Tuttavia un legame fra quanto accade oggi in Pakistan e il movimento di liberazione talebano in Afghanistan c'è. Il 5 maggio del 2009 gli americani, convinti che i leader talebani si nascondessero nelle zone montuose a cavallo fra Afghanistan e Pakistan convinsero, o piuttosto costrinsero, il corrottissimo presidente del Pakistan Asif Ali Zardari, a lanciare un'offensiva devastante contro la valle di Swat, pakistana. I profughi furono due milioni. I morti non calcolati e incalcolabili (I giornali occidentali titolarono «Due milioni in fuga dai Talebani» mentre invece fuggivano dalla violenza dell'esercito pakistano). Di recente lo stesso copione si è ripetuto, anche se i profughi questa volta sono stati 'solo' un milione. Posto che è assolutamente turpe colpire dei bambini, si può capire, anche se in alcun modo giustificare, quanto ha detto il portavoce di Tehrik-i-Taliban Pakistan, Omar Khorasan: «E' la nostra risposta alle vostre aggressioni che ammazzano i nostri figli, le nostre donne, distruggono le nostre case. Adesso anche voi proverete un poco del nostro dolore».
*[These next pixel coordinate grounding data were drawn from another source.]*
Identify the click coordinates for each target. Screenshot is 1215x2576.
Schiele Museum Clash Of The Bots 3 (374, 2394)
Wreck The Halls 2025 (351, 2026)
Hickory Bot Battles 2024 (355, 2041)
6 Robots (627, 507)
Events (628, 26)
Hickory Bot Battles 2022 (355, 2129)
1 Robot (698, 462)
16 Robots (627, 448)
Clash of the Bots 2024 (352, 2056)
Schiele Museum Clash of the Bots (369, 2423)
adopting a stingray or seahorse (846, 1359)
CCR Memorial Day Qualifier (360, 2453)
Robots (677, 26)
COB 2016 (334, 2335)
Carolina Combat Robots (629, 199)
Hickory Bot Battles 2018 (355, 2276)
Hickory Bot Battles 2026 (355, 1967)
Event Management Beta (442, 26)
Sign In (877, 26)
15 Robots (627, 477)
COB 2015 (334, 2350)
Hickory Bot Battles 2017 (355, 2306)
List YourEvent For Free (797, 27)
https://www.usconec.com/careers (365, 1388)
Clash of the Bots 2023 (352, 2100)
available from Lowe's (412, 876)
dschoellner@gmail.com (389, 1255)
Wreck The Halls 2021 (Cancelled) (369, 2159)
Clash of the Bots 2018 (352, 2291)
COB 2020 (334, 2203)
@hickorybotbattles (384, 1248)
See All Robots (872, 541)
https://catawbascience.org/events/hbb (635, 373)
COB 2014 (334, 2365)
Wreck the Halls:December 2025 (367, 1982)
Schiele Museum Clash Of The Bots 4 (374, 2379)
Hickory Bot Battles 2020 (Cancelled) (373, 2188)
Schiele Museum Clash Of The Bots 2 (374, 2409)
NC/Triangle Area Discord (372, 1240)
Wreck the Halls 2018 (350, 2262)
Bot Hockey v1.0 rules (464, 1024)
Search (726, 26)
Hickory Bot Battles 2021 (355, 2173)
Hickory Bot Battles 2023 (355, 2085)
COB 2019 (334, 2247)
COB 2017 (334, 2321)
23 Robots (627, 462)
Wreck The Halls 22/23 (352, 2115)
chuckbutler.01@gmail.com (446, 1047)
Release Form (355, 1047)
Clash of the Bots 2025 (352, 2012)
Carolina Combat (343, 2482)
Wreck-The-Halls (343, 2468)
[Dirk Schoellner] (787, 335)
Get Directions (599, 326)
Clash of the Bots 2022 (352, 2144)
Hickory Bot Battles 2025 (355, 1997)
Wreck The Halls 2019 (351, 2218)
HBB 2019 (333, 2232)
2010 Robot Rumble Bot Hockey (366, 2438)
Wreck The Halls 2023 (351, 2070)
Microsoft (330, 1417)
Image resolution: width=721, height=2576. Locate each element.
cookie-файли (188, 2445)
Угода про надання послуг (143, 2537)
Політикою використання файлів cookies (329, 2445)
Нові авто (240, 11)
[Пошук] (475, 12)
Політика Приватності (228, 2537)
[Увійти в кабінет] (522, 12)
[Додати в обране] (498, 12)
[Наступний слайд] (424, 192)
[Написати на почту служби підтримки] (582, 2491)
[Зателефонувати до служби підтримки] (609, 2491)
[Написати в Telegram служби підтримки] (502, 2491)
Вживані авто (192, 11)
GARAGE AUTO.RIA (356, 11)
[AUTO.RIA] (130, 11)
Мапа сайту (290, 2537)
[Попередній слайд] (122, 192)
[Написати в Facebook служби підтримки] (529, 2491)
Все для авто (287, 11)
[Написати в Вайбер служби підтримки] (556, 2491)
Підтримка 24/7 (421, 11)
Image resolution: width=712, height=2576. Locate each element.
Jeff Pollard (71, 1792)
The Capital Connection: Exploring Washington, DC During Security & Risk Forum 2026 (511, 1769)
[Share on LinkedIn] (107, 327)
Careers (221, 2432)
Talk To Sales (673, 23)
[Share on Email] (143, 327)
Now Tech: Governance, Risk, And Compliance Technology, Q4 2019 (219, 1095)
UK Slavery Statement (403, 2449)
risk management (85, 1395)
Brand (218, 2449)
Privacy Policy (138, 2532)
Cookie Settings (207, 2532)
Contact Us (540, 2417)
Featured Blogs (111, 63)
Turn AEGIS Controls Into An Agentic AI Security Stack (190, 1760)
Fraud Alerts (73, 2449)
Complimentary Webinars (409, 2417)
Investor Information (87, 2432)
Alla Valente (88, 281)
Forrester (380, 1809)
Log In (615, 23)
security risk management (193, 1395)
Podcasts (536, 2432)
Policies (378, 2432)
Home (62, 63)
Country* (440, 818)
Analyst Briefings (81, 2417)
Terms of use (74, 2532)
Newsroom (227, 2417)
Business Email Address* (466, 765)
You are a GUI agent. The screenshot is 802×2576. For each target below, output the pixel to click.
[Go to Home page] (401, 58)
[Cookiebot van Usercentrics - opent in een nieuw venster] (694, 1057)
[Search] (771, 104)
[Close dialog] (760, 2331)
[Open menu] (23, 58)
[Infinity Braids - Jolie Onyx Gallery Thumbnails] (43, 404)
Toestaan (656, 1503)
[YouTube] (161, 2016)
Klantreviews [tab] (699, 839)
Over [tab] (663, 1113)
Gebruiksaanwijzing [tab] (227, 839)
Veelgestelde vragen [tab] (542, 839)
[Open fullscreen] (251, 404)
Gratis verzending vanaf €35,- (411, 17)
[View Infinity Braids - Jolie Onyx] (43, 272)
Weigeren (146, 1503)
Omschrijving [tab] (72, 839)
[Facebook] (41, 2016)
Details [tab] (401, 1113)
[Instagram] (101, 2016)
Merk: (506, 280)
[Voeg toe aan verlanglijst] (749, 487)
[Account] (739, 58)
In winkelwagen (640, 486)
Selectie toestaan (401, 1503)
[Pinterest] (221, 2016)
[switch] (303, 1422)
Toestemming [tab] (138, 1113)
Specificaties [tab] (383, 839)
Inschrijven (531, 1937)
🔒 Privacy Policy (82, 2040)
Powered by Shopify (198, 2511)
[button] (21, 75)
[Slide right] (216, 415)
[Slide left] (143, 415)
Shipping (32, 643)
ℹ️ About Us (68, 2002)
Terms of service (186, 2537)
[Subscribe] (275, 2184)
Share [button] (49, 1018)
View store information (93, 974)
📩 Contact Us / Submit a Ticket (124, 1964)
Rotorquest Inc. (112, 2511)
Oggi tutte le 'anime belle occidentali' si sdegnano per i bambini assassinati a Peshawar. Avrebbero un minimo di credibilità se si fossero sdegnati almeno una volta, una sola, per le migliaia di bambini assassinati, per mano nostra, in Afghanistan o per quelli uccisi, su nostro ordine, dall'esercito pakistano in Waziristan. E a questo proposito voglio ricordare che durante la seconda guerra mondiale gli americani buttarono su Berlino, Dresda, Lipsia delle 'bombe giocattolo', in realtà delle mine su cui i bambini tedeschi, curiosi, si avvicinavano saltando per aria. La cultura superiore.